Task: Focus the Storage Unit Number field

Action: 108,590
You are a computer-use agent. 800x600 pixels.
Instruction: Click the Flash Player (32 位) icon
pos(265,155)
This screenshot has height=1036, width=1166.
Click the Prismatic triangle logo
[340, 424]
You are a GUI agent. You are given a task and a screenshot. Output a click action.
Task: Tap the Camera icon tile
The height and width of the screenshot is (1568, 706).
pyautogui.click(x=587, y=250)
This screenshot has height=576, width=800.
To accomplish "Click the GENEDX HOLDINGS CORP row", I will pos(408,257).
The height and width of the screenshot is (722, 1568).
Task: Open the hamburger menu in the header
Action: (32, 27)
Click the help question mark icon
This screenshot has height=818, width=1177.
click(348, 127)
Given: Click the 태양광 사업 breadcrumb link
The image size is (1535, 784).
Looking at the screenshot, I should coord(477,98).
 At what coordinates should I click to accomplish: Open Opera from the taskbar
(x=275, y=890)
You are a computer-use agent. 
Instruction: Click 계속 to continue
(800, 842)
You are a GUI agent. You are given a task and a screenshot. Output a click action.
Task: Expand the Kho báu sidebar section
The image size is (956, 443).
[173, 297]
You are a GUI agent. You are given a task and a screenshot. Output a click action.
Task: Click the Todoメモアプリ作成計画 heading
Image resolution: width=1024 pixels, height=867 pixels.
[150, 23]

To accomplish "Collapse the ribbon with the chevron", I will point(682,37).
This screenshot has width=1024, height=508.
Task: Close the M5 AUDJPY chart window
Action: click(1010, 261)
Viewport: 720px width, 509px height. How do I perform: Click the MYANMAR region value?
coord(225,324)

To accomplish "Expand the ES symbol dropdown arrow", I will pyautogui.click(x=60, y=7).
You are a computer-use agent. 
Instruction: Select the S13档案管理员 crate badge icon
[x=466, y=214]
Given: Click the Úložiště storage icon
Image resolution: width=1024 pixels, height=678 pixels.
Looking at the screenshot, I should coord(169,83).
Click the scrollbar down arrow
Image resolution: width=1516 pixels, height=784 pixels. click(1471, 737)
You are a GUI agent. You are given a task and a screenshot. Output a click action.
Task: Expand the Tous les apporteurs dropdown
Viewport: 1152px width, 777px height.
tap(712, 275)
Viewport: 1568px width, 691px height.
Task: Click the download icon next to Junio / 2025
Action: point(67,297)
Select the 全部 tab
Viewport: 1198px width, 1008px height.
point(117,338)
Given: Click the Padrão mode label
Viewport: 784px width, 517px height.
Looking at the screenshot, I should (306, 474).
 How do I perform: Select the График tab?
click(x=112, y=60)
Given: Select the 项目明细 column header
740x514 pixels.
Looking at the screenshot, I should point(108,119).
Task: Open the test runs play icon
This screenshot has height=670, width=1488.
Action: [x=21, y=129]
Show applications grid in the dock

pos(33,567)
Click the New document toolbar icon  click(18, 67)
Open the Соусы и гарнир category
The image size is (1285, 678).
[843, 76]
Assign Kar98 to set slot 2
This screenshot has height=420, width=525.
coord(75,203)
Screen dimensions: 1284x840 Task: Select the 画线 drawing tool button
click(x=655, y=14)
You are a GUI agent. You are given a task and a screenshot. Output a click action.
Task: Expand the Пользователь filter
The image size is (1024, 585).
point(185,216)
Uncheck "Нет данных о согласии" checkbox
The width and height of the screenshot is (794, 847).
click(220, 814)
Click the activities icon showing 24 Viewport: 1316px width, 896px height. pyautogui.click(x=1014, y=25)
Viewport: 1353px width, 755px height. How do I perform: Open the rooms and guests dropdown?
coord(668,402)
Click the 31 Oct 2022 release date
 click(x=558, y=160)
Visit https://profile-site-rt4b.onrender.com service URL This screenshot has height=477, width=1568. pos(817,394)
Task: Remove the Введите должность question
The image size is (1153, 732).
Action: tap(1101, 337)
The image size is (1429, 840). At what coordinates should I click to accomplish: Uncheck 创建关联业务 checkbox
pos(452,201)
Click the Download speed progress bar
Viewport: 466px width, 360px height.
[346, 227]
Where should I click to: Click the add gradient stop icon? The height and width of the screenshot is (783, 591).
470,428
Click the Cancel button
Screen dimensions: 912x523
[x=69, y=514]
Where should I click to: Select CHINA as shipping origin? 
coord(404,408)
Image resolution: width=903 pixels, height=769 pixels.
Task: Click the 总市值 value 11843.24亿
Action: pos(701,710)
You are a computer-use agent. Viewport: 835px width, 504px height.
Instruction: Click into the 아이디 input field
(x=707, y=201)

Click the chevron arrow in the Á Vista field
--- --- ---
- [Work order] From the first line to the last, copy the records without alteration.

- [Finished exercise]
Task: Focus the Storage Unit Number field

Action: 108,590
You are a computer-use agent. 800x600 pixels.
Instruction: Click the Flash Player (32 位) icon
pos(265,155)
This screenshot has height=1036, width=1166.
Click the Prismatic triangle logo
[340, 424]
You are a GUI agent. You are given a task and a screenshot. Output a click action.
Task: Tap the Camera icon tile
The height and width of the screenshot is (1568, 706).
pyautogui.click(x=587, y=250)
This screenshot has height=576, width=800.
To accomplish "Click the GENEDX HOLDINGS CORP row", I will pos(408,257).
The height and width of the screenshot is (722, 1568).
Task: Open the hamburger menu in the header
Action: (32, 27)
Click the help question mark icon
This screenshot has height=818, width=1177.
click(348, 127)
Given: Click the 태양광 사업 breadcrumb link
The image size is (1535, 784).
Looking at the screenshot, I should coord(477,98).
 At what coordinates should I click to accomplish: Open Opera from the taskbar
(x=275, y=890)
You are a computer-use agent. 
Instruction: Click 계속 to continue
(800, 842)
You are a GUI agent. You are given a task and a screenshot. Output a click action.
Task: Expand the Kho báu sidebar section
The image size is (956, 443).
[173, 297]
You are a GUI agent. You are given a task and a screenshot. Output a click action.
Task: Click the Todoメモアプリ作成計画 heading
Image resolution: width=1024 pixels, height=867 pixels.
[150, 23]

To accomplish "Collapse the ribbon with the chevron", I will point(682,37).
This screenshot has width=1024, height=508.
Task: Close the M5 AUDJPY chart window
Action: click(1010, 261)
Viewport: 720px width, 509px height. How do I perform: Click the MYANMAR region value?
coord(225,324)

To accomplish "Expand the ES symbol dropdown arrow", I will pyautogui.click(x=60, y=7).
You are a computer-use agent. 
Instruction: Select the S13档案管理员 crate badge icon
[x=466, y=214]
Given: Click the Úložiště storage icon
Image resolution: width=1024 pixels, height=678 pixels.
Looking at the screenshot, I should coord(169,83).
Click the scrollbar down arrow
Image resolution: width=1516 pixels, height=784 pixels. click(1471, 737)
You are a GUI agent. You are given a task and a screenshot. Output a click action.
Task: Expand the Tous les apporteurs dropdown
Viewport: 1152px width, 777px height.
tap(712, 275)
Viewport: 1568px width, 691px height.
Task: Click the download icon next to Junio / 2025
Action: point(67,297)
Select the 全部 tab
Viewport: 1198px width, 1008px height.
point(117,338)
Given: Click the Padrão mode label
Viewport: 784px width, 517px height.
Looking at the screenshot, I should (306, 474).
 How do I perform: Select the График tab?
click(x=112, y=60)
Given: Select the 项目明细 column header
740x514 pixels.
Looking at the screenshot, I should point(108,119).
Task: Open the test runs play icon
This screenshot has height=670, width=1488.
Action: [x=21, y=129]
Show applications grid in the dock

pos(33,567)
Click the New document toolbar icon  click(18, 67)
Open the Соусы и гарнир category
The image size is (1285, 678).
[843, 76]
Assign Kar98 to set slot 2
This screenshot has height=420, width=525.
coord(75,203)
Screen dimensions: 1284x840 Task: Select the 画线 drawing tool button
click(x=655, y=14)
You are a GUI agent. You are given a task and a screenshot. Output a click action.
Task: Expand the Пользователь filter
The image size is (1024, 585).
point(185,216)
Uncheck "Нет данных о согласии" checkbox
The width and height of the screenshot is (794, 847).
click(220, 814)
Click the activities icon showing 24 Viewport: 1316px width, 896px height. pyautogui.click(x=1014, y=25)
Viewport: 1353px width, 755px height. How do I perform: Open the rooms and guests dropdown?
coord(668,402)
Click the 31 Oct 2022 release date
 click(x=558, y=160)
Visit https://profile-site-rt4b.onrender.com service URL This screenshot has height=477, width=1568. pos(817,394)
Task: Remove the Введите должность question
The image size is (1153, 732).
Action: tap(1101, 337)
The image size is (1429, 840). At what coordinates should I click to accomplish: Uncheck 创建关联业务 checkbox
pos(452,201)
Click the Download speed progress bar
Viewport: 466px width, 360px height.
[346, 227]
Where should I click to: Click the add gradient stop icon? The height and width of the screenshot is (783, 591).
470,428
Click the Cancel button
Screen dimensions: 912x523
[x=69, y=514]
Where should I click to: Select CHINA as shipping origin? 
coord(404,408)
Image resolution: width=903 pixels, height=769 pixels.
Task: Click the 总市值 value 11843.24亿
Action: pos(701,710)
You are a computer-use agent. Viewport: 835px width, 504px height.
Instruction: Click into the 아이디 input field
(x=707, y=201)

Click the chevron arrow in the Á Vista field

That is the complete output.